「明細書」の役割については,どうにか理解できた樋口くん(明細書の役割については,前回を参照)。一通り目を通したところ,発明の内容に関する記述で特に間違っている部分はなかったので,上木課長に承認をお願いしました。ところが,上木課長には「もう少し注意して読み直した方がいいと思う」と,明細書を返されてしまいます。技術的な間違いがないことは注意して確認したはずなのに,何がよくなかったのでしょうか?

イラスト:やまだ みどり

 今回は,設計者が明細書等をチェックする際に注意すべきポイントを紹介します。明細書等に記載されている内容が技術的に正しいかどうかを確認するのは最も重要なことです。しかし,それ以外にも大切なことがあります。それは,発明の要点とは関係がないところで,企業にとって「公開したくない内容」を含んでいないかどうかを確認することです。

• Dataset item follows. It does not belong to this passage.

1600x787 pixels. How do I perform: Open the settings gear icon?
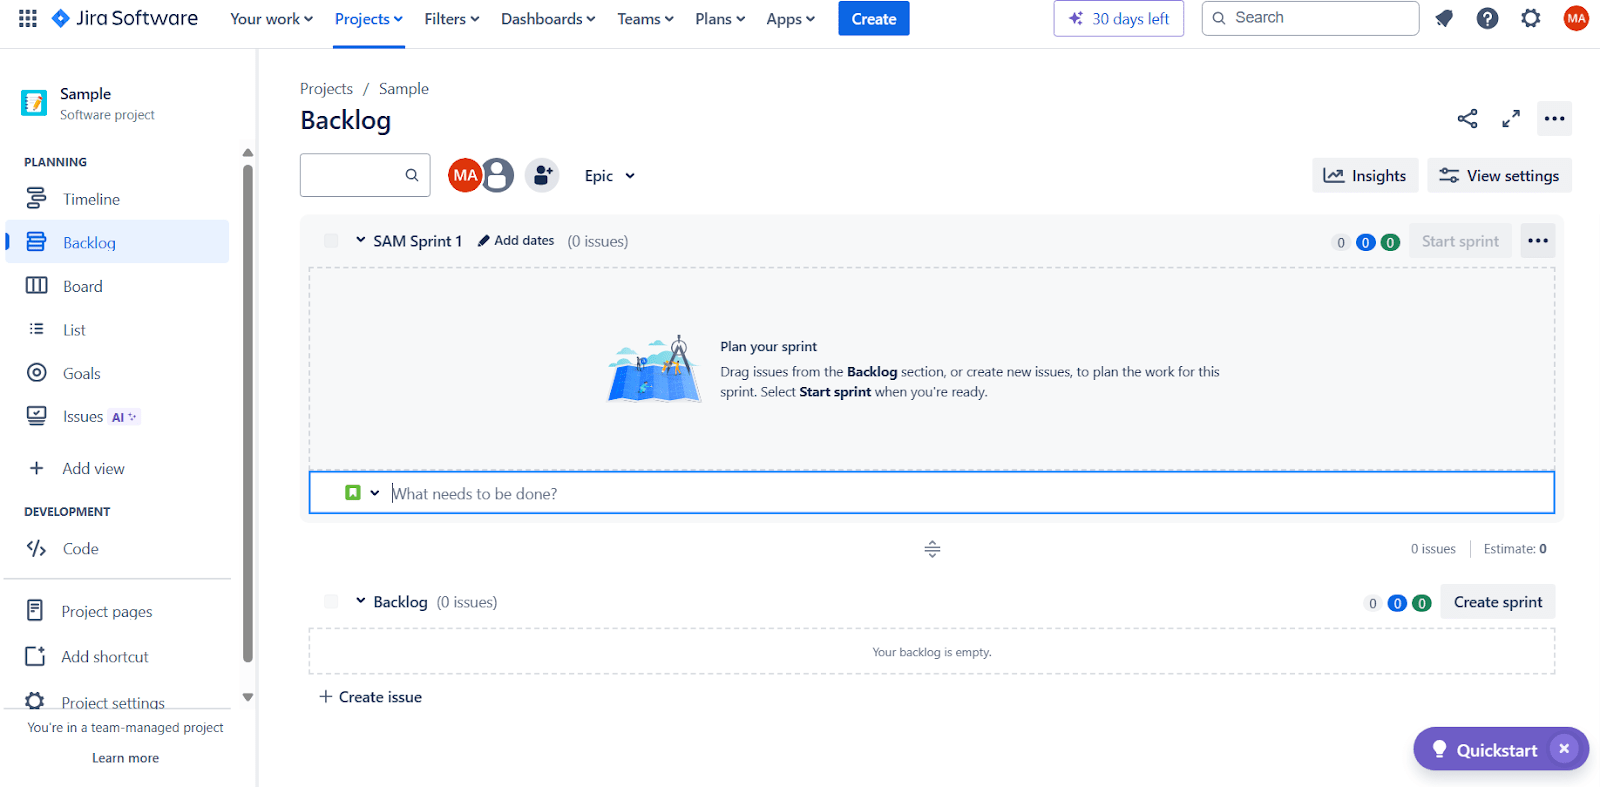click(1530, 18)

 特許権は,発明の内容を開示することの“代償”として付与されるものなので,発明の要点に関しては明細書にしっかり記載する必要があります。逆にいえば,発明の要点と全く関係がない部分を詳しく記載しすぎる必要はありません。権利付与を請求するわけでもないのに,世の中に一方的に自分の技術を公開することになるからです。従って,明細書中に発明の要点と関係がない部分で開示したくない企業秘密が記載されている場合,知的財産部や弁理士に修正を依頼する必要があります。

試行錯誤で得たノウハウを思わず…

 ここで具体例として,筆者が実際に明細書の修正依頼を受けたケースを紹介します。工作機械に関する発明で,発明者から提出された資料に「部材Aと部材Bのすき間が○○~○○mmである」という寸法の説明がありました。筆者はこの分野における一般的な寸法の例示と推察し,この表現をほぼそのまま明細書中に記載しておいたのですが,後日発明者から「思わず資料に書いてしまったのですが,よく考えたらこの寸法は試行錯誤によって見つけた絶妙な寸法でした…。削除できますか?」という相談がありました。この寸法は,発明の要点と大きな関係はなかったので,明細書からは削除しました。

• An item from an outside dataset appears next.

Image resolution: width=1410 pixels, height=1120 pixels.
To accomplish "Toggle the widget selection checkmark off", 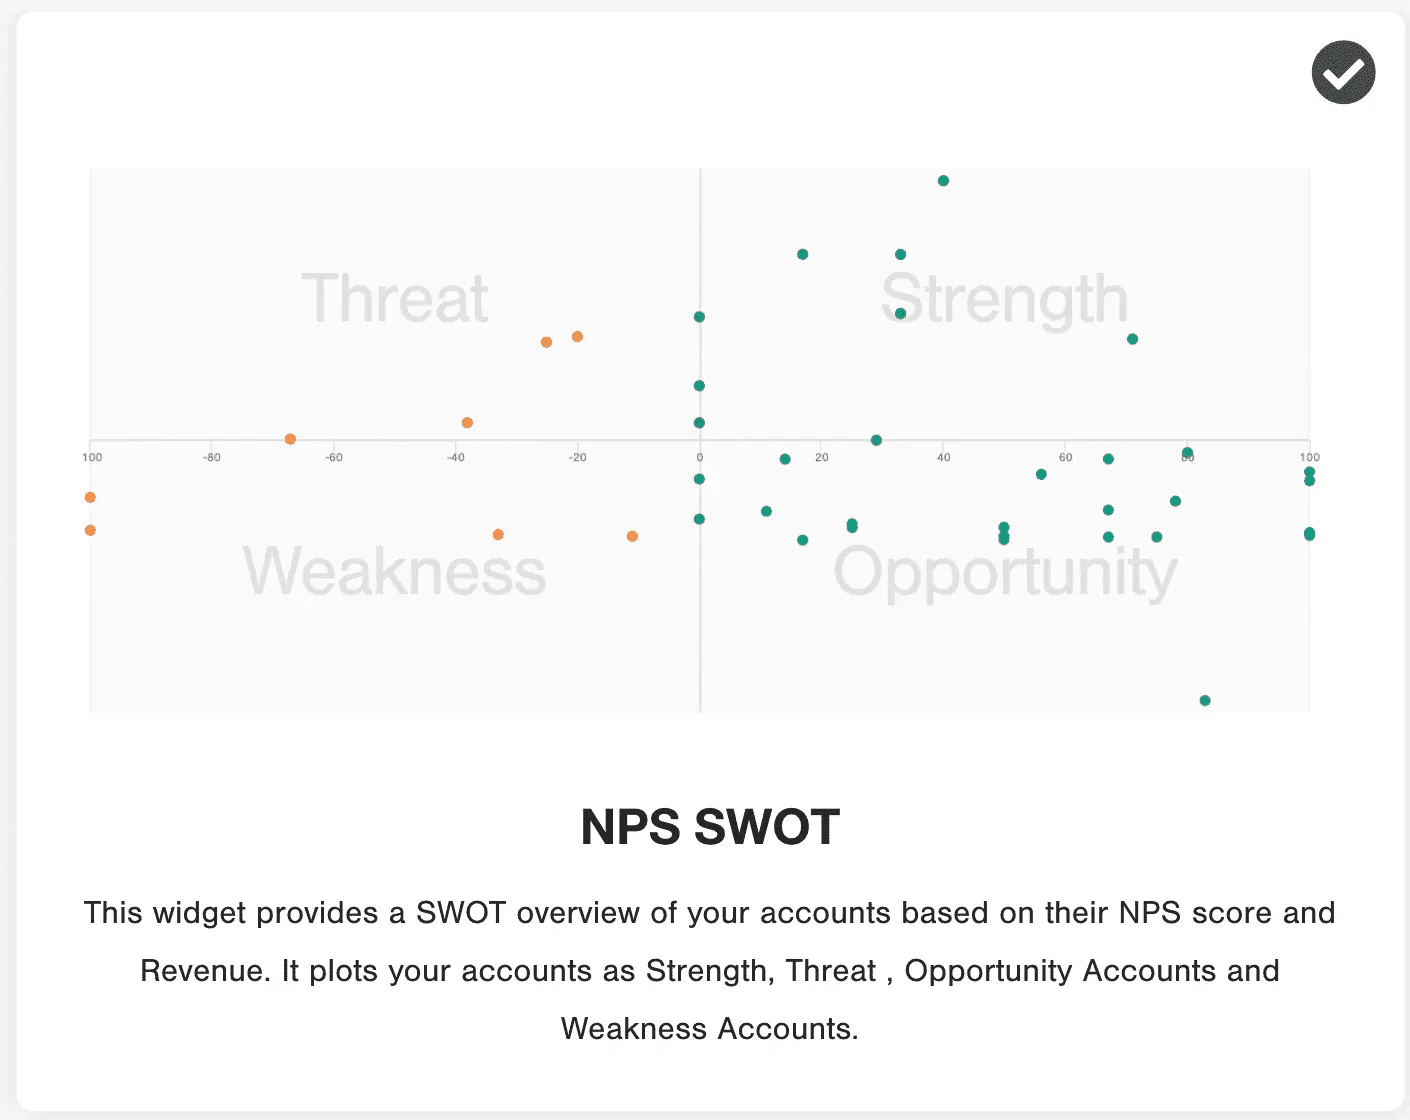I will click(1343, 72).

 別のケースでは,発電装置の内部構成に関する発明において,発明個所が全体構成の中でどこに位置しているのかを説明するため,発明者から提出された図面に基づいて「全体構成図」を作成しました。この全体構成図を発明者に見せたところ,発明者から「打ち合わせのときに言い忘れてしまったのですが,実は発明個所の隣にある部品Cの形状が特殊でして,まだ開示したくないのですが…」という相談を受けました。幸い,この部品Cの詳細な形状を記載しなければ全体構成を理解できなくなるというものではなかったので,部品Cの形状の特徴が分からないように簡略化しました。

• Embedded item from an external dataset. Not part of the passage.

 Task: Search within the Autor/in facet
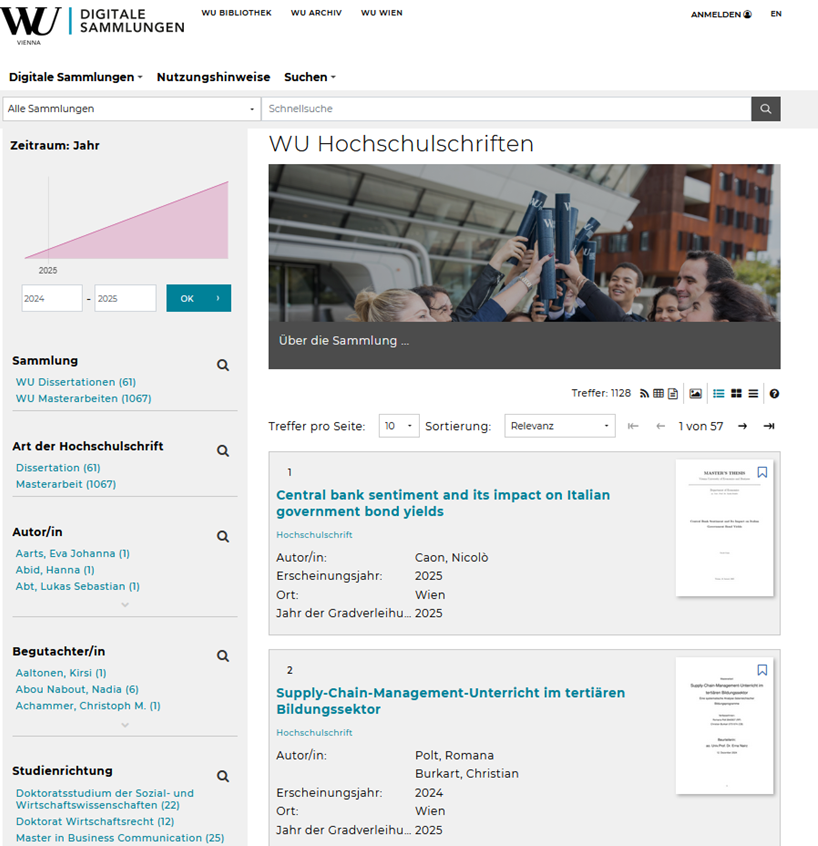pos(223,537)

 このように,明細書の内容が技術的に正しいかどうかということ以外にも,発明内容の開示という観点からチェックしなければならないことがあるというわけです。樋口くんの例に戻ると,上木課長は発明の要点とは関係がない部分で開示したくない項目を発見したので,樋口くんに明細書の見直しを指示したと考えられます。

打ち合わせの段階で伝えておこう

 とはいえ,開発業務に忙しい設計者にとって,開示内容に配慮しつつ弁理士が理解できるように発明提案書および参考資料を用意するのは非常に難しいと思われます。従って,筆者の場合は,明細書作成前の打ち合わせの段階で「この資料の内容は開示していいものなのか?」と思ったものに関しては,発明者に確認を取るようにしています。その際,明細書に記載した方がより好ましいものの発明者が開示について悩んでいるときは,上司と相談して後日連絡をしてもらうようにしています。打ち合わせ時の参考資料や図面などに開示したくない内容が含まれている場合,その旨を弁理士に伝えておくと,開示したくないはずの内容が明細書に記載されていたといった事態を防ぎやすくなります。

 以上,設計者が明細書等をチェックする際に注意すべきポイントについて,発明開示という観点から説明しました。ただし,誤解を招かないようにしておくと,発明に関係する部分はしっかりと開示しなくてはなりません。開示しなくてはならない内容を出し惜しみしてしまったために,実施可能要件を満たさないと認定され,本来特許をとれた可能性もあったのに拒絶されてしまう恐れさえあります。また,仮に出願拒絶された場合に,従来技術との差異を主張するために特許請求の範囲を補正(補正については,後の回で詳しく説明する予定です)して対応する必要があるのですが,出願段階で発明の要点の周辺事項を詳しく書いておくと,この補正がやりやすくなることがあります。そのため,一見すると“書きすぎ”に思えても将来の対応(補正)を見越して記載するというアプローチもあるのです。なるべく開示したくない内容が明細書に記載されていた場合に,発明の要点の説明として残した方がよいのか,それとも開示しない方がよいのかは,難しい問題です。少しでも迷った場合は,担当の弁理士に相談してみましょう。